What you should do: Reproduce every entry below unchanged, except swap each occurrence of "GUI agent" for "interface agent".

Records provided:
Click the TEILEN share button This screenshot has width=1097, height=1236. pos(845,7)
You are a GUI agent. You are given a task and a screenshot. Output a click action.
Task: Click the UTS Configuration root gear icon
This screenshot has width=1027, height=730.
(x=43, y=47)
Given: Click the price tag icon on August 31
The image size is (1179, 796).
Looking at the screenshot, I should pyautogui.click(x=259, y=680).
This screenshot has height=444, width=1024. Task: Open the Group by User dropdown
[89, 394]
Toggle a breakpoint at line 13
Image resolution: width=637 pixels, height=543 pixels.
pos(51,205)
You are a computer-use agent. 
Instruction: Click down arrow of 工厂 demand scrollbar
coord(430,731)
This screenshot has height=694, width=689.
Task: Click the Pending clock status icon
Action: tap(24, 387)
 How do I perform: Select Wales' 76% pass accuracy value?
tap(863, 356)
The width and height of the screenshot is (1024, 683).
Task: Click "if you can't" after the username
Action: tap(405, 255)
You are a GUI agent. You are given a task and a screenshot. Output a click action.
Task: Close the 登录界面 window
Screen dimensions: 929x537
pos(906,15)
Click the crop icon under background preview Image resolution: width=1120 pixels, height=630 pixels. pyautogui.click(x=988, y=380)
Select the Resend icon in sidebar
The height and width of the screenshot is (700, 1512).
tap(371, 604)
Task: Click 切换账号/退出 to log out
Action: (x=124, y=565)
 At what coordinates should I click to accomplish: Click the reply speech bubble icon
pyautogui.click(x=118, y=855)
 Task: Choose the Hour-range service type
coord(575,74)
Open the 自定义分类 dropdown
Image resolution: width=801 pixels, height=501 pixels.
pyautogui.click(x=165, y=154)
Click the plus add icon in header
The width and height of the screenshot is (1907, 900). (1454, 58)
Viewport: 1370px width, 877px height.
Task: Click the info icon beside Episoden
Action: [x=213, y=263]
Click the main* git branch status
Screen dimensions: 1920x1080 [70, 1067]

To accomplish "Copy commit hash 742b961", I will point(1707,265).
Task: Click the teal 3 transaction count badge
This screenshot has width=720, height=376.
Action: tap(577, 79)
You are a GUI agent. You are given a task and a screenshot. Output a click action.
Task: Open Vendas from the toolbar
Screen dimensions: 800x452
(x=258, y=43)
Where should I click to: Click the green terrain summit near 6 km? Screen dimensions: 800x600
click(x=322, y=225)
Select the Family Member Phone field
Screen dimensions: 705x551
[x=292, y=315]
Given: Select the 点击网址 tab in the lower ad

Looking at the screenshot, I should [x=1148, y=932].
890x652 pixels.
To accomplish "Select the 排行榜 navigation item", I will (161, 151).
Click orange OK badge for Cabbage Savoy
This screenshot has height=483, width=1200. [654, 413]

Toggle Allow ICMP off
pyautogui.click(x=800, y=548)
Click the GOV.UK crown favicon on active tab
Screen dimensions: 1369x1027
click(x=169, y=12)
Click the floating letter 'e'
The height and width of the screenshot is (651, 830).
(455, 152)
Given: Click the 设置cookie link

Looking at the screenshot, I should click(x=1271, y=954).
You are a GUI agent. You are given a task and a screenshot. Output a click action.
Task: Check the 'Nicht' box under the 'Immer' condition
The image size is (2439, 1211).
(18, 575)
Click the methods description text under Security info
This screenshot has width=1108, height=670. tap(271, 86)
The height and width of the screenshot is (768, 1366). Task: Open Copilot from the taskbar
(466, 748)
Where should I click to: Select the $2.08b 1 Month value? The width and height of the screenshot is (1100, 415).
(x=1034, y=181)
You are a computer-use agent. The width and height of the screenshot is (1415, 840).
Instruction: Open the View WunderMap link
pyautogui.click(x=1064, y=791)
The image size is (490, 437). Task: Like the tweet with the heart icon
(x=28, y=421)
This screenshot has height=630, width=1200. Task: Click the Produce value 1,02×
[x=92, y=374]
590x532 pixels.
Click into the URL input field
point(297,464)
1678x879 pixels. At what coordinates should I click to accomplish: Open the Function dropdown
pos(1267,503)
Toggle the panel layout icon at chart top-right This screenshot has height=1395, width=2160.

Exercise response:
Click the TEILEN share button This screenshot has width=1097, height=1236. pos(845,7)
You are a interface agent. You are given a task and a screenshot. Output a click action.
Task: Click the UTS Configuration root gear icon
This screenshot has width=1027, height=730.
(x=43, y=47)
Given: Click the price tag icon on August 31
The image size is (1179, 796).
Looking at the screenshot, I should pyautogui.click(x=259, y=680).
This screenshot has height=444, width=1024. Task: Open the Group by User dropdown
[89, 394]
Toggle a breakpoint at line 13
Image resolution: width=637 pixels, height=543 pixels.
pos(51,205)
You are a computer-use agent. 
Instruction: Click down arrow of 工厂 demand scrollbar
coord(430,731)
This screenshot has height=694, width=689.
Task: Click the Pending clock status icon
Action: tap(24, 387)
 How do I perform: Select Wales' 76% pass accuracy value?
tap(863, 356)
The width and height of the screenshot is (1024, 683).
Task: Click "if you can't" after the username
Action: tap(405, 255)
You are a interface agent. You are given a task and a screenshot. Output a click action.
Task: Close the 登录界面 window
Screen dimensions: 929x537
pos(906,15)
Click the crop icon under background preview Image resolution: width=1120 pixels, height=630 pixels. pyautogui.click(x=988, y=380)
Select the Resend icon in sidebar
The height and width of the screenshot is (700, 1512).
tap(371, 604)
Task: Click 切换账号/退出 to log out
Action: (x=124, y=565)
 At what coordinates should I click to accomplish: Click the reply speech bubble icon
pyautogui.click(x=118, y=855)
 Task: Choose the Hour-range service type
coord(575,74)
Open the 自定义分类 dropdown
Image resolution: width=801 pixels, height=501 pixels.
pyautogui.click(x=165, y=154)
Click the plus add icon in header
The width and height of the screenshot is (1907, 900). (1454, 58)
Viewport: 1370px width, 877px height.
Task: Click the info icon beside Episoden
Action: [x=213, y=263]
Click the main* git branch status
Screen dimensions: 1920x1080 [70, 1067]

To accomplish "Copy commit hash 742b961", I will point(1707,265).
Task: Click the teal 3 transaction count badge
This screenshot has width=720, height=376.
Action: tap(577, 79)
You are a interface agent. You are given a task and a screenshot. Output a click action.
Task: Open Vendas from the toolbar
Screen dimensions: 800x452
(x=258, y=43)
Where should I click to: Click the green terrain summit near 6 km? Screen dimensions: 800x600
click(x=322, y=225)
Select the Family Member Phone field
Screen dimensions: 705x551
[x=292, y=315]
Given: Select the 点击网址 tab in the lower ad

Looking at the screenshot, I should [x=1148, y=932].
890x652 pixels.
To accomplish "Select the 排行榜 navigation item", I will (161, 151).
Click orange OK badge for Cabbage Savoy
This screenshot has height=483, width=1200. [654, 413]

Toggle Allow ICMP off
pyautogui.click(x=800, y=548)
Click the GOV.UK crown favicon on active tab
Screen dimensions: 1369x1027
click(x=169, y=12)
Click the floating letter 'e'
The height and width of the screenshot is (651, 830).
(455, 152)
Given: Click the 设置cookie link

Looking at the screenshot, I should click(x=1271, y=954).
You are a interface agent. You are given a task and a screenshot. Output a click action.
Task: Check the 'Nicht' box under the 'Immer' condition
The image size is (2439, 1211).
(18, 575)
Click the methods description text under Security info
This screenshot has width=1108, height=670. tap(271, 86)
The height and width of the screenshot is (768, 1366). Task: Open Copilot from the taskbar
(466, 748)
Where should I click to: Select the $2.08b 1 Month value? The width and height of the screenshot is (1100, 415).
(x=1034, y=181)
You are a computer-use agent. The width and height of the screenshot is (1415, 840).
Instruction: Open the View WunderMap link
pyautogui.click(x=1064, y=791)
The image size is (490, 437). Task: Like the tweet with the heart icon
(x=28, y=421)
This screenshot has height=630, width=1200. Task: Click the Produce value 1,02×
[x=92, y=374]
590x532 pixels.
Click into the URL input field
point(297,464)
1678x879 pixels. At what coordinates should I click to accomplish: Open the Function dropdown
pos(1267,503)
Toggle the panel layout icon at chart top-right This screenshot has height=1395, width=2160.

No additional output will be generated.